When:
Thursday, April 25, 2019
5:15 PM - 6:15 PM CT
Where: Lutkin Memorial Hall, 700 University Place, Evanston, IL 60208 map it
Audience: Faculty/Staff - Student - Public - Post Docs/Docs - Graduate Students
Cost: No Cost to Attend
Contact:
Louie Lainez
(847) 467-5197
Group: Office of Community Enrichment
Category: Multicultural & Diversity
Esteemed civil rights activist and Chicago native Diane Nash will participate in a conversation facilitated by Dr. Martha Biondi, Lorraine H. Morton Professor of African American Studies. Attendance to the event is free and open to the public.

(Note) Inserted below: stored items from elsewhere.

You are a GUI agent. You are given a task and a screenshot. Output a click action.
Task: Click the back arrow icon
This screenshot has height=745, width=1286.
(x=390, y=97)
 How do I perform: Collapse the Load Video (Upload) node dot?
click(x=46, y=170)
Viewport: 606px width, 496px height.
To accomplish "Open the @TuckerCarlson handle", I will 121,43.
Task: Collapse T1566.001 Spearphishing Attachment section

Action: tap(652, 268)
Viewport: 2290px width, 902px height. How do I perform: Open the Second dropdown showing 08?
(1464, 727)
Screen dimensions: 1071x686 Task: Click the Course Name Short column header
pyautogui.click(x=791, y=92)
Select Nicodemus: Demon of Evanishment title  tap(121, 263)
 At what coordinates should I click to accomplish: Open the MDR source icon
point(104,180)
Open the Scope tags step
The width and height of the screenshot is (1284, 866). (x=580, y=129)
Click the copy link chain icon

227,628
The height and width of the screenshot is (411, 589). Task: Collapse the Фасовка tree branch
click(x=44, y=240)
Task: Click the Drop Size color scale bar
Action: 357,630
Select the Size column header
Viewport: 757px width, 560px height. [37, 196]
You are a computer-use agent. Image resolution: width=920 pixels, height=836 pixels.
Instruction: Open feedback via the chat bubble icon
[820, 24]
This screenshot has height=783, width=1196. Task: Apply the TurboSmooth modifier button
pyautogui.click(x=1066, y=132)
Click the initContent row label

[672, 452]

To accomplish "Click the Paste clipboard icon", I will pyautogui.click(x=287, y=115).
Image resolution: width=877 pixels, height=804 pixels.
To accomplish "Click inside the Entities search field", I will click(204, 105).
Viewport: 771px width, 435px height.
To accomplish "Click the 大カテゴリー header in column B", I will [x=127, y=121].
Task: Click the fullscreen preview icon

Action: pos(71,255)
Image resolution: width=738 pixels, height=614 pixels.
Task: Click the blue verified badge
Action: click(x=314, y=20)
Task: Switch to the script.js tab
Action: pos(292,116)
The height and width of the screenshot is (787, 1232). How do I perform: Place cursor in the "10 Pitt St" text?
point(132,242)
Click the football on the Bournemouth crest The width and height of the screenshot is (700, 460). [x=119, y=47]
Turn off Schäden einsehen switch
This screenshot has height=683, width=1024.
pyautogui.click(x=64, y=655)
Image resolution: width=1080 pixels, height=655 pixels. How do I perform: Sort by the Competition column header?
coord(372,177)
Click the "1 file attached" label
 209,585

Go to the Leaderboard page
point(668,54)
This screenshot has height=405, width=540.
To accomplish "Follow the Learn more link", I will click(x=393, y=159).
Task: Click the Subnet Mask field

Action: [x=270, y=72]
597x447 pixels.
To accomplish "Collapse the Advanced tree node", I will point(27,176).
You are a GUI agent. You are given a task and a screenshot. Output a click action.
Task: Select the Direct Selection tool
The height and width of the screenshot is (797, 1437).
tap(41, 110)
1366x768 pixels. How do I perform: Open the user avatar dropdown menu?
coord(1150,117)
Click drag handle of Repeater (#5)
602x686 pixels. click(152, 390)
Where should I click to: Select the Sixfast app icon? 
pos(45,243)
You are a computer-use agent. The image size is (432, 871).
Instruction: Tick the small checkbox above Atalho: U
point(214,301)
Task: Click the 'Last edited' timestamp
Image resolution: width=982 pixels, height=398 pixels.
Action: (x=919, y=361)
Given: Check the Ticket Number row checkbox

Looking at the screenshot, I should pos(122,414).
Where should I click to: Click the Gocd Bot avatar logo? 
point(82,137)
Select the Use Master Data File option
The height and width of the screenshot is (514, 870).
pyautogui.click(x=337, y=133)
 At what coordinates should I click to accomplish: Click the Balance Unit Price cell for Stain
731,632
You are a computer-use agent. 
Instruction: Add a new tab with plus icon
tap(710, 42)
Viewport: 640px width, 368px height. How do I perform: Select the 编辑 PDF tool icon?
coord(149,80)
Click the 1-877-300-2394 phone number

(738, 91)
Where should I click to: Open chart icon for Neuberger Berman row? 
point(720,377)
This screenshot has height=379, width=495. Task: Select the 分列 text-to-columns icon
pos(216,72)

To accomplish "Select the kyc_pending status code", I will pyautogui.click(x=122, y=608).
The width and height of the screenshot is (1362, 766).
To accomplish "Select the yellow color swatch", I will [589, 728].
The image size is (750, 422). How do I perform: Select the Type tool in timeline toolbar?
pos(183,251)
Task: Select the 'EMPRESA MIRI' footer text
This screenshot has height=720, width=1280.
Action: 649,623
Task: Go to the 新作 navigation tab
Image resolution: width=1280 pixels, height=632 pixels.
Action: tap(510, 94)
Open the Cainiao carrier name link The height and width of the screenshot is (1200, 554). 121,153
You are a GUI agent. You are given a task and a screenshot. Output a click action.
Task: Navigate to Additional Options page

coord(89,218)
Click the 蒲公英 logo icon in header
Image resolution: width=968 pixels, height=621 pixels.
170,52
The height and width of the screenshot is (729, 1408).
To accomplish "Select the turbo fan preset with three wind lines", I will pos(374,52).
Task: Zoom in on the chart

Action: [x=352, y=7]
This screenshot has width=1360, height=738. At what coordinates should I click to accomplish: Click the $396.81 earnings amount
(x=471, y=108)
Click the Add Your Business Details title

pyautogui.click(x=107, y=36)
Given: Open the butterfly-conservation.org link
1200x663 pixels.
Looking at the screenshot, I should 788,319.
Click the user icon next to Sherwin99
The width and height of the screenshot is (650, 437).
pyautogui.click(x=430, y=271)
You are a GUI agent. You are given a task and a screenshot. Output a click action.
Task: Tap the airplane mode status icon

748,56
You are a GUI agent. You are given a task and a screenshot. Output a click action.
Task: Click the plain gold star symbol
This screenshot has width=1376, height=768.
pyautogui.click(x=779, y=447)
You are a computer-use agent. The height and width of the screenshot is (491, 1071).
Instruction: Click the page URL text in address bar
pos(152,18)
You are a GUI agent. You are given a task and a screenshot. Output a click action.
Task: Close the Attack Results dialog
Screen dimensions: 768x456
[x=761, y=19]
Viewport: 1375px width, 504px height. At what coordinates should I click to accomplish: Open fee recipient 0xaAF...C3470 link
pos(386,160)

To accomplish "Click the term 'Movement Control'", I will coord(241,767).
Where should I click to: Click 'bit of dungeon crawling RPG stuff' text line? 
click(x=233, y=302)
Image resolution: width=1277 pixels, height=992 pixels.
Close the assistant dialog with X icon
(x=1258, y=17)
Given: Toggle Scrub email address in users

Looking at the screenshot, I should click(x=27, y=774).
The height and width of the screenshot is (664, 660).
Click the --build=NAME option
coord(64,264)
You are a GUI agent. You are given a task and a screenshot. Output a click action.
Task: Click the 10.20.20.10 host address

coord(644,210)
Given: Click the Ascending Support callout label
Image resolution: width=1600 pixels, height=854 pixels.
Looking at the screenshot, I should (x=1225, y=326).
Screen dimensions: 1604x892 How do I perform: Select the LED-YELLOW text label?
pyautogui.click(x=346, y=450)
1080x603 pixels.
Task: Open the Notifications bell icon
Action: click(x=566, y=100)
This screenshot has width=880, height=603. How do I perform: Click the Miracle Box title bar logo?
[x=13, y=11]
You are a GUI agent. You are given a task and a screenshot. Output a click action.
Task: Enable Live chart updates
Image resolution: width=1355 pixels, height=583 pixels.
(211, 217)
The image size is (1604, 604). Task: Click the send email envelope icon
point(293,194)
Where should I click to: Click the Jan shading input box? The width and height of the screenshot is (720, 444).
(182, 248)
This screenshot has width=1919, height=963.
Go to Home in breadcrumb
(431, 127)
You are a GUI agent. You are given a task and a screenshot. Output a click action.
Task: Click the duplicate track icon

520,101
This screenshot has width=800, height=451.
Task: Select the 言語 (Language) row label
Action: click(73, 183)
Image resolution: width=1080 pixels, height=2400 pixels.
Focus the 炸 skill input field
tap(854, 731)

Nash is well known as an esteemed leader and strategist of the 1960s civil rights movement. Nash was particularly involved with integrating lunch counters through sit-ins, the Student Nonviolent Coordinating Committee (SNCC), the Selma Right-to-vote movement and Dr. Martin Luther King Jr.’s Southern Christian Leadership Conference. In 1961, Nash coordinated the Freedom Ride from Birmingham, Ala. to Jackson, Miss. Nash also played a key role in bringing Martin Luther King Jr. to Montgomery, Ala. in support of the Freedom Riders. Appointed by President John F. Kennedy, she served on the national committee that promoted passage of the Civil Rights Act of 1964.
The conversation is scheduled to take place on Thursday, April 25 from 5:15pm – 6:00 pm in Lutkin Hall Auditorium, 700 University Place, Evanston Campus.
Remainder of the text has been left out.